La prime majoritaire est essentielle pour comprendre comment sont attribués les sièges au conseil municipal. Elle offre un avantage substantiel à la liste gagnante : 50% des sièges sont attribués d'emblée à celle qui arrive en tête, que ce soit lors du premier ou du second tour. D'après une publication sur Vie-Publique.fr, les sièges restants sont ensuite répartis proportionnellement entre toutes les listes ayant obtenu plus de 5% des voix.
Avec le nouveau système de scrutin en vigueur à Paris, Lyon et Marseille, la prime majoritaire ne couvrira plus que 25% des sièges, au lieu de 50%. Cela signifie que la dynamique de pouvoir au sein du conseil municipal pourrait être moins marquée. Selon des experts en politique locale, cette réduction pourrait redistribuer les cartes et créer un contexte plus compétitif entre les différentes listes.

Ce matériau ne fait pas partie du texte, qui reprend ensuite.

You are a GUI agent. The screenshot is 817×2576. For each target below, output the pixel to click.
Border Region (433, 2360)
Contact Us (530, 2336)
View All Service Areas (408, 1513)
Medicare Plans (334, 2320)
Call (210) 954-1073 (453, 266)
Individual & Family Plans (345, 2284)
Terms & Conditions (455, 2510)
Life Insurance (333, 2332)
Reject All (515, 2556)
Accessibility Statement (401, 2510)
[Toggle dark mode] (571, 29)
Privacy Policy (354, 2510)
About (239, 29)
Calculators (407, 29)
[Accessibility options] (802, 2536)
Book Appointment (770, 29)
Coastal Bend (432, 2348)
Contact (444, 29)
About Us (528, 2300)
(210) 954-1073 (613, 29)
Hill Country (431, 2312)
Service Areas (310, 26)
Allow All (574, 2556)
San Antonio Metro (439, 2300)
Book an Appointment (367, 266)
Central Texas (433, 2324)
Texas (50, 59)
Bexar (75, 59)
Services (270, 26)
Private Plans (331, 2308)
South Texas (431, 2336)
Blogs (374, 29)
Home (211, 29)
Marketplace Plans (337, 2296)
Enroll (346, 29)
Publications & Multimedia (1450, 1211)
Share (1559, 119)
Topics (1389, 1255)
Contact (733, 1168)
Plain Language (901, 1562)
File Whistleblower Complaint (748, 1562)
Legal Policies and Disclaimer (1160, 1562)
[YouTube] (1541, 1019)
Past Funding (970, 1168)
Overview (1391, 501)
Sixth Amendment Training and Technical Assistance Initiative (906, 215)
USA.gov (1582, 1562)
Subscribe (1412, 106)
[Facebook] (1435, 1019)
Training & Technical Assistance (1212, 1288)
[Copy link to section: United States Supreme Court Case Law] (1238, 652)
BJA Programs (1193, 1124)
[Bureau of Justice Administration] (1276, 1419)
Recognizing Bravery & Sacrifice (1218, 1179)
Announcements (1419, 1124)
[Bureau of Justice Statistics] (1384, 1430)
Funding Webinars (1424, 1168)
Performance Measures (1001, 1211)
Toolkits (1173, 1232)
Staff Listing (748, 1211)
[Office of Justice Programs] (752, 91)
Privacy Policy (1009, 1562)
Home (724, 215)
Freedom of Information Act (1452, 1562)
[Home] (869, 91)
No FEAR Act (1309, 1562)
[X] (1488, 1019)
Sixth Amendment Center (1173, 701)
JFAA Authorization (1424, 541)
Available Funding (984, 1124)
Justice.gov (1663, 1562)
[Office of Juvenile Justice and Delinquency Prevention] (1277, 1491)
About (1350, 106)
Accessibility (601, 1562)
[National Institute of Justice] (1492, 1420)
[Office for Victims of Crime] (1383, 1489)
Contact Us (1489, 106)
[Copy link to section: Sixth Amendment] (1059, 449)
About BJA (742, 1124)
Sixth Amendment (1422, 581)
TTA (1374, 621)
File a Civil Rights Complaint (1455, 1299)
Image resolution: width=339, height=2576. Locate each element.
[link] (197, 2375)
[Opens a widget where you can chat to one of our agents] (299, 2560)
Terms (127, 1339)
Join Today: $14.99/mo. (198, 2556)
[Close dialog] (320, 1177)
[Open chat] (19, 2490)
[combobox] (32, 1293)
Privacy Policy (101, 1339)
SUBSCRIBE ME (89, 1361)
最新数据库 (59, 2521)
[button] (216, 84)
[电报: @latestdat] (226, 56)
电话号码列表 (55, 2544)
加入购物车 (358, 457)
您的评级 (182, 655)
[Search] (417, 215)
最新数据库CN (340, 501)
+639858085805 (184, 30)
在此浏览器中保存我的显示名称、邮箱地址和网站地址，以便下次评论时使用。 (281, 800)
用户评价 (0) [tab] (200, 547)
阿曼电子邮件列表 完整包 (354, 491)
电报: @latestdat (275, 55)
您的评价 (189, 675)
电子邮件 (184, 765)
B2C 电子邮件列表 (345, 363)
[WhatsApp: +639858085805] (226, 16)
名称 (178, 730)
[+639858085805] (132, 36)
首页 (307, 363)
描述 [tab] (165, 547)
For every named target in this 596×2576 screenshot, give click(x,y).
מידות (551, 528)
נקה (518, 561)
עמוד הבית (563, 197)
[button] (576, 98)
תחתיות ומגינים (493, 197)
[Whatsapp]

Finalement, le processus d'élection du maire se déroule lors de la première réunion du conseil municipal, programmé au plus tard le dimanche suivant l'élection. Ce moment déterminant pourrait être largement influencé par la manière dont cette prime majoritaire sera appliquée et perçue par le public. Avec une telle possibilité de bouleversement, chaque voix comptera, et des appuis comme ceux de Lucie Castets seront d'autant plus cruciaux.